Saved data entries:

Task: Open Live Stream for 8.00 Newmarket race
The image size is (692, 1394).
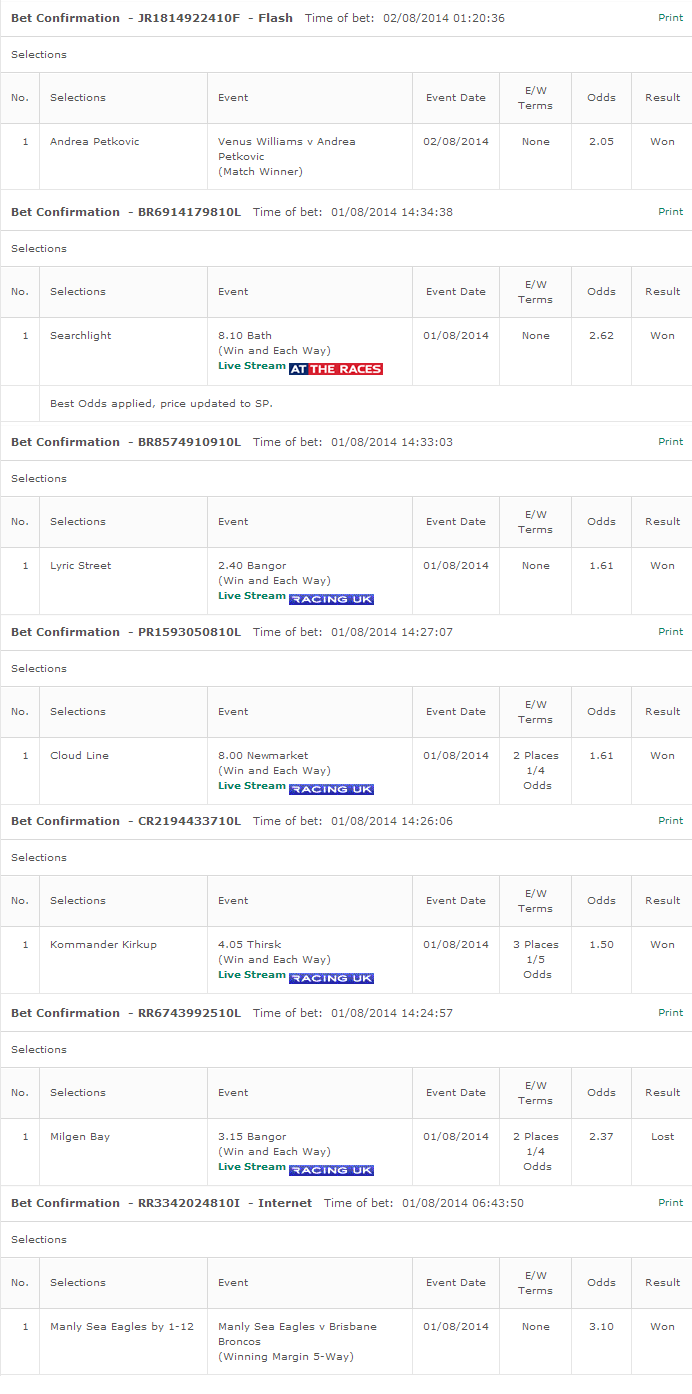Action: 252,786
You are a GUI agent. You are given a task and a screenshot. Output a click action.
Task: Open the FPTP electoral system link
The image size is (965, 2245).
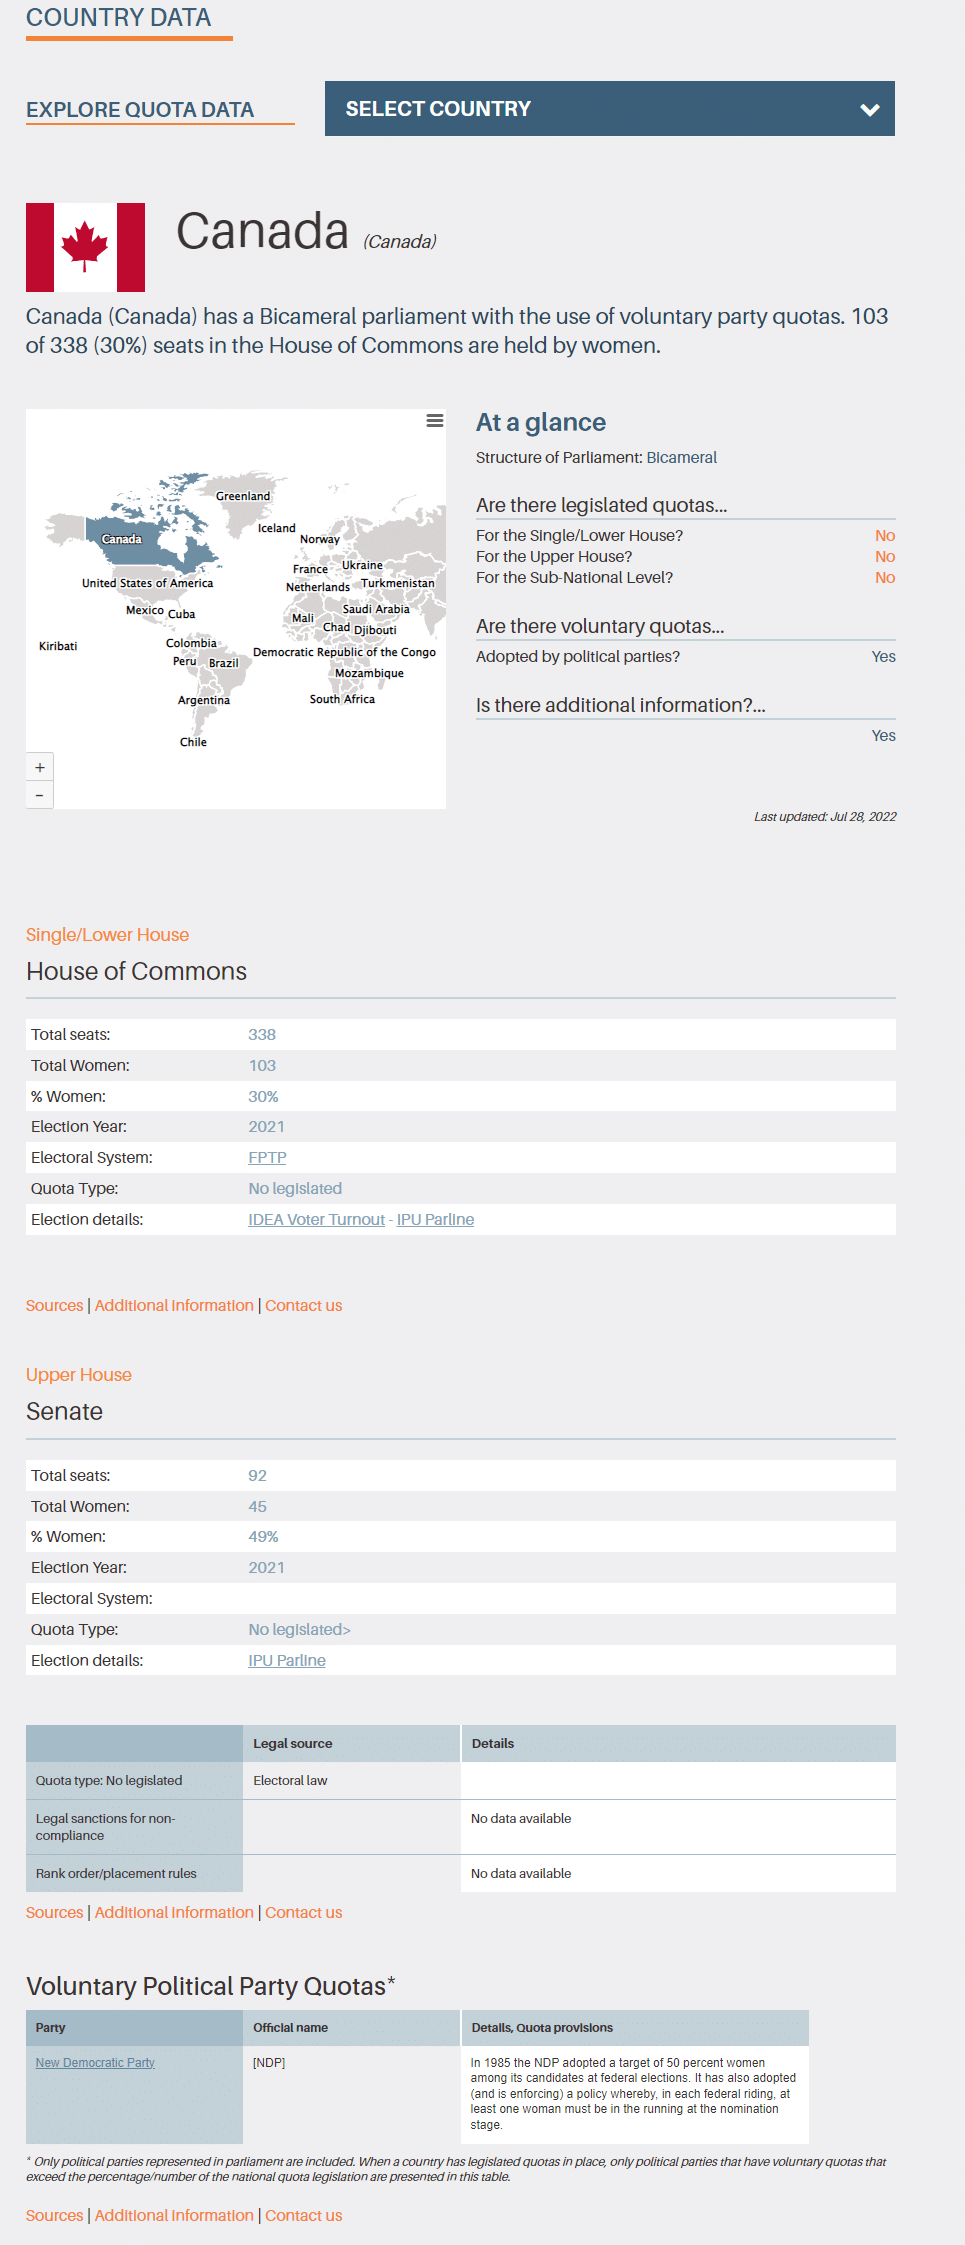click(x=267, y=1157)
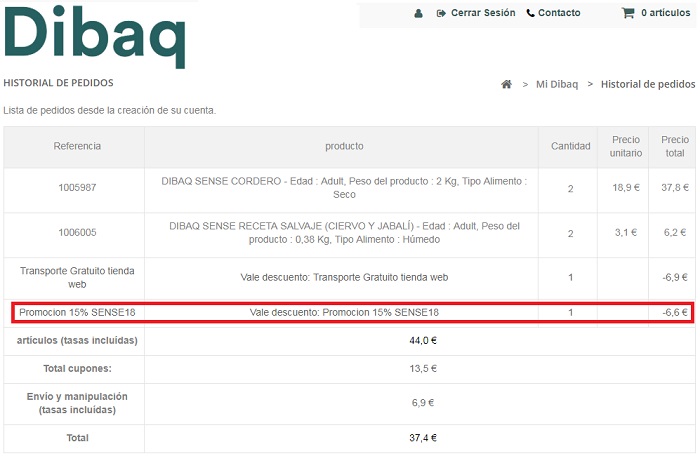The width and height of the screenshot is (700, 456).
Task: Open the shopping cart icon
Action: [x=628, y=13]
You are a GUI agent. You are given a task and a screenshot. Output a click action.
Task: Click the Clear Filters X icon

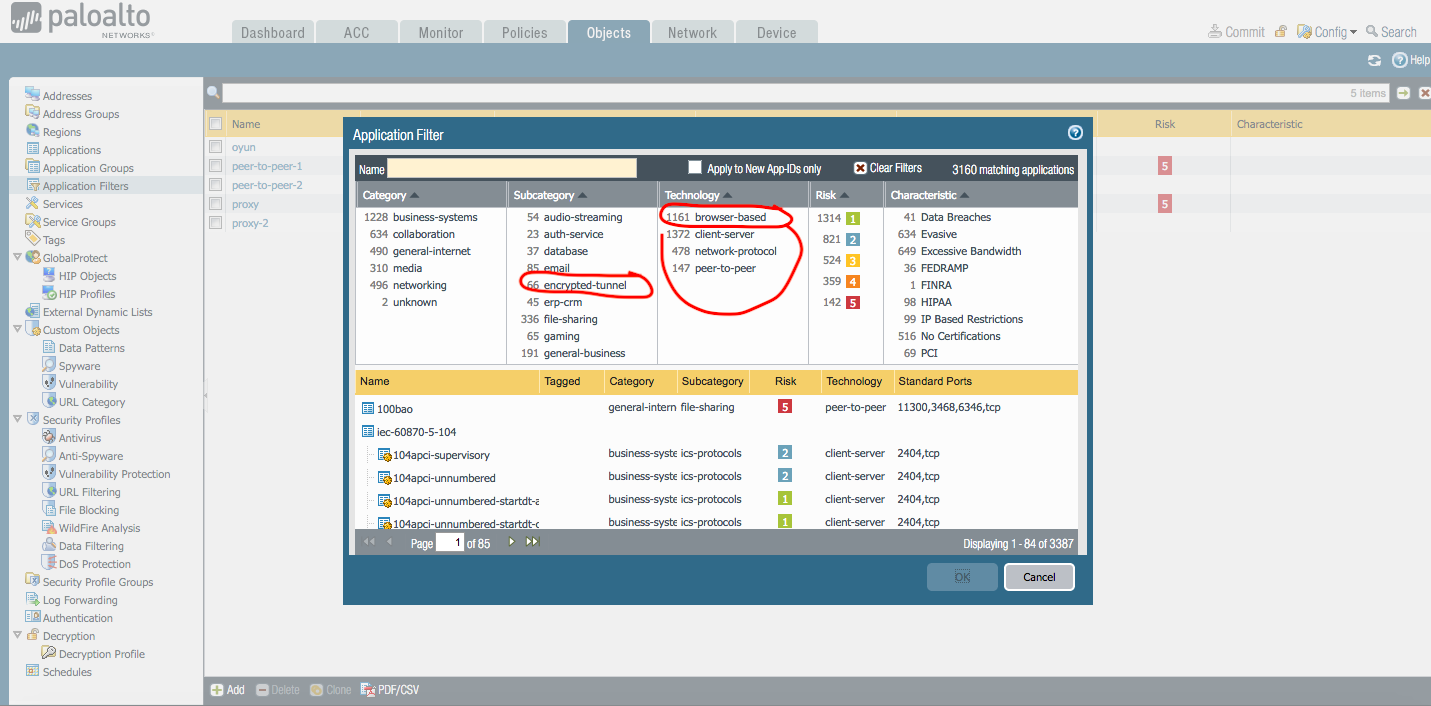point(860,168)
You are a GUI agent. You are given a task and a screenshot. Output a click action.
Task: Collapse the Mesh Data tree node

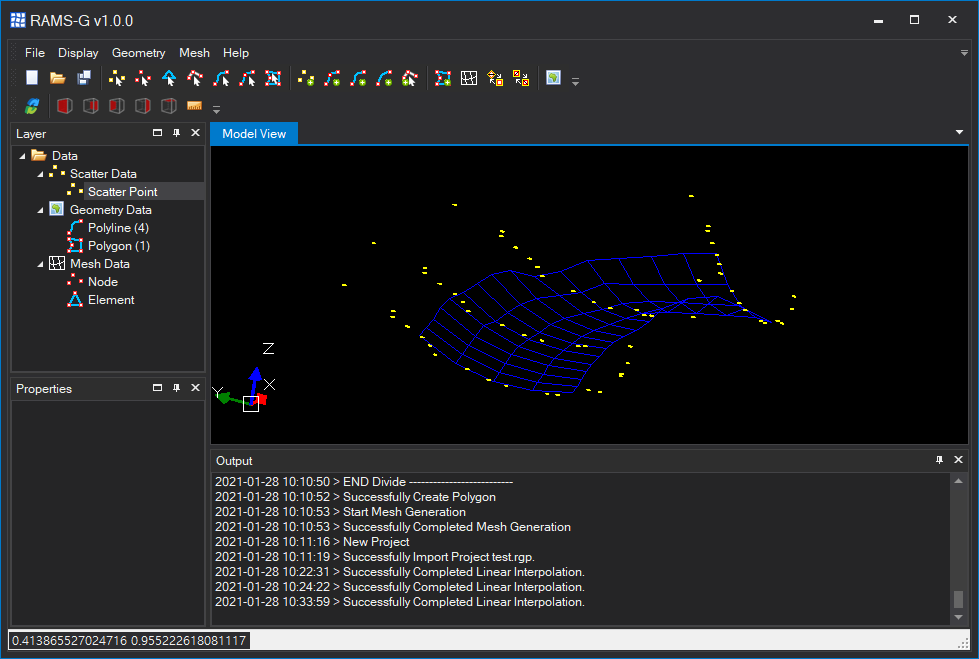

Instructions for the task: Omit the pictures and copy the records above exactly.

Task answer:
Task: Open Live Stream for 8.00 Newmarket race
The image size is (692, 1394).
Action: 252,786
You are a GUI agent. You are given a task and a screenshot. Output a click action.
Task: Open the FPTP electoral system link
The image size is (965, 2245).
click(x=267, y=1157)
The width and height of the screenshot is (700, 456).
Task: Open the shopping cart icon
Action: [x=628, y=13]
You are a GUI agent. You are given a task and a screenshot. Output a click action.
Task: Click the Clear Filters X icon

point(860,168)
You are a GUI agent. You are given a task and a screenshot. Output a click action.
Task: Collapse the Mesh Data tree node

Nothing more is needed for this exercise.